By the time Jobs returned to California he was thinner, thanks to a bout of dysentery, had closely cropped hair, and was dressed in an Indian attire that was a millennium away from Pong and oscilloscopes. Nancy Rogers remembered: “He was so weird when he got back. He was trying to live more detached and spiritually. He would look at me with his eyes wide apart and stare and wouldn’t blink. He would invite me over to eat and then play guru. He would come over and look at all the little gifts he had given me and ask, ‘Where did you get this?’ It was as if he was breaking all ties.”
 
Jobs’s return from India in the fall of 1974 also marked the start of an eighteen-month period during which he played hopscotch. He flitted between Atari and the crumbling edges of consumer electronics and a three-hundred acre Oregon farm that Robert Friedland was managing for a wealthy relative. But first he headed north to an old hotel in Eugene, Oregon, that a student of the California psychiatrist Arthur Janov had converted into the Oregon Feeling Center. Jobs, who had read Janov’s best seller
Primal Scream,
paid a thousand dollars and enrolled in a twelve-week course of therapy that was supposed to provide solutions to deeply rooted problems. Janov and his students at the Oregon Feeling Center seemed to be offering an emotional spring cleaning. “Feeling is what this therapy is all about. . . . We are after the feelings which say ‘Daddy, be nice. Mama, I need you.’” Jobs’s curiosity was piqued. “It seemed like such an interesting thing. You could gain some insight into your life and experience some new realm of feeling. This was not something to think about. This was something to actually go do: to close your eyes, hold your breath, jump in and come out the other end more insightful.”

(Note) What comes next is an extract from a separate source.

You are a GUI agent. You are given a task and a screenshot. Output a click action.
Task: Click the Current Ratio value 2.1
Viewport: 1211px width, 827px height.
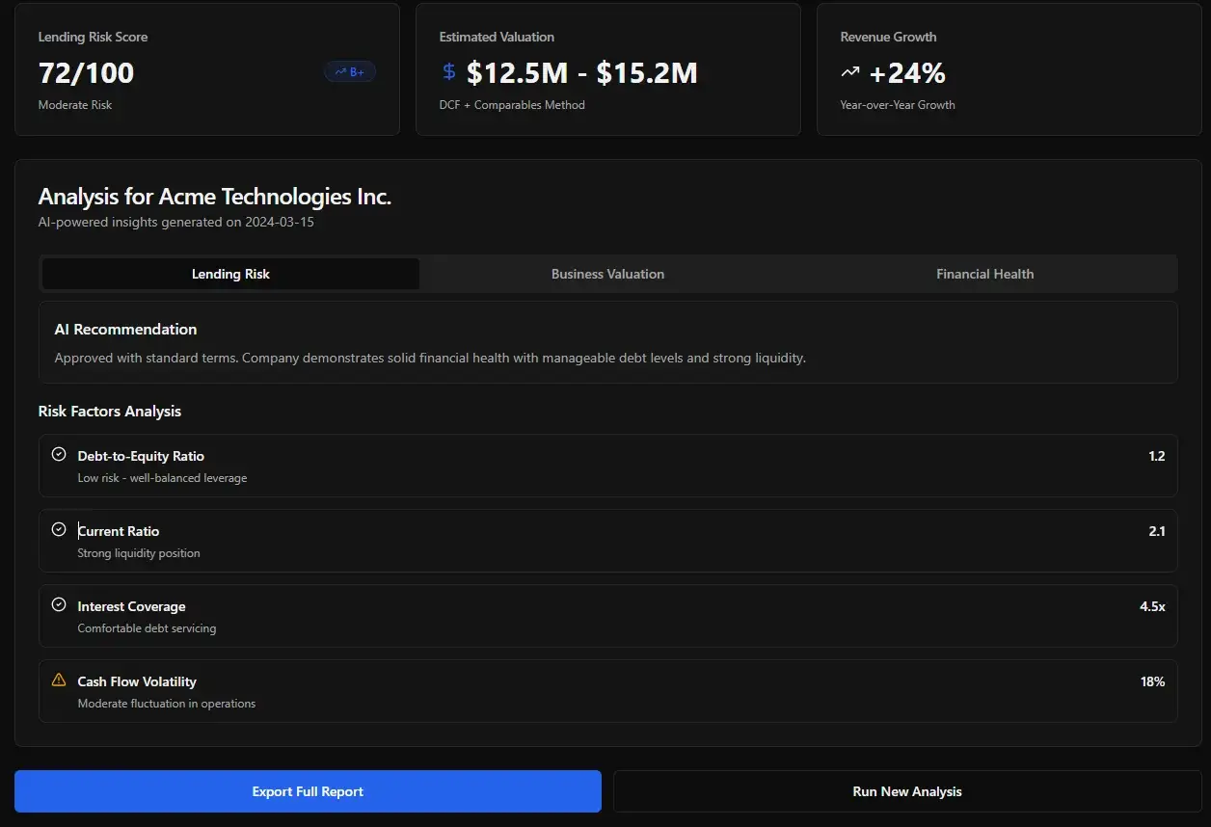coord(1156,531)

For Jobs Janov’s writings appeared to hold the key for an immensely personal quest. As he turned twenty, the question of his adoption and the whereabouts of his natural parents came to assume more prominence. Nancy Rogers recalled: “He was sometimes in tears to see his mother.” Robert Friedland had his own interpretation: “Steve had a very profound desire to know his physical parents so he could better know himself.” Questions about his natural parents spawned hours of private speculation. His friends gently teased him that he was probably Armenian or Syrian. Jobs began an extensive search for his natural parents and learned a little about them. “Both were teaching at a university. My father was a visiting maths professor.” Jobs reckoned that his adoption had at least one effect: “It made me feel a little bit more independent.” After about three months in Eugene, Jobs’s infatuation with Janov’s work and methods dulled. “He offered a ready-made, button-down answer which turned out to be far too over-simplistic. It became obvious that it wasn’t going to yield any great insight.”